Dans les villages entourés de jungle, les singes étaient à la fois voisins… et sacrés filous. Ils pillaient les cultures, volaient la nourriture, et semblaient toujours trop malins pour les pièges classiques. Alors les Malaisiens utilisaient un stratagème tout simple, fondé non sur la force, mais sur la psychologie.
Ils prenaient une noix de coco bien mûre et y perçaient un petit trou — juste assez large pour qu’un singe puisse y glisser la main. À l’intérieur, ils mettaient du riz cru, parfois parfumé ou mélangé à quelque chose de particulièrement appétissant.

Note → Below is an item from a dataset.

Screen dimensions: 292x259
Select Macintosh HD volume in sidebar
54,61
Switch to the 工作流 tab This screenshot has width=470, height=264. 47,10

La noix de coco était ensuite solidement attachée à un arbre ou à un piquet.
Le singe arrivait, intrigué. Il passait la main dans le trou, sentait le riz… et serrait le poing pour en attraper une bonne poignée. Et c’est là que tout se jouait.Poing fermé, la main devenait trop large pour ressortir.Le singe tirait, s’énervait, s’agitait — mais refusait de lâcher le riz. Il était littéralement prisonnier de sa propre avidité. S’il ouvrait la main, il était libre. Mais le désir de garder le riz l’en empêchait.
Le singe voit les chasseurs approcher, mais au lieu de lâcher la nourriture, il s’y agrippe plus fort et s’efforce de déloger son bras et son poing de nourriture du bocal.
Les chasseurs n’avaient alors plus qu’à arriver tranquillement : le singe était là, libre de partir… mais incapable de renoncer.
Avec le temps, cette histoire est devenue une parabole très connue en Malaisie : elle sert à illustrer l’attachement excessif, la cupidité, ou l’incapacité à lâcher prise — l’idée que bien des prisons n’ont pas de barreaux, seulement un poing trop serré.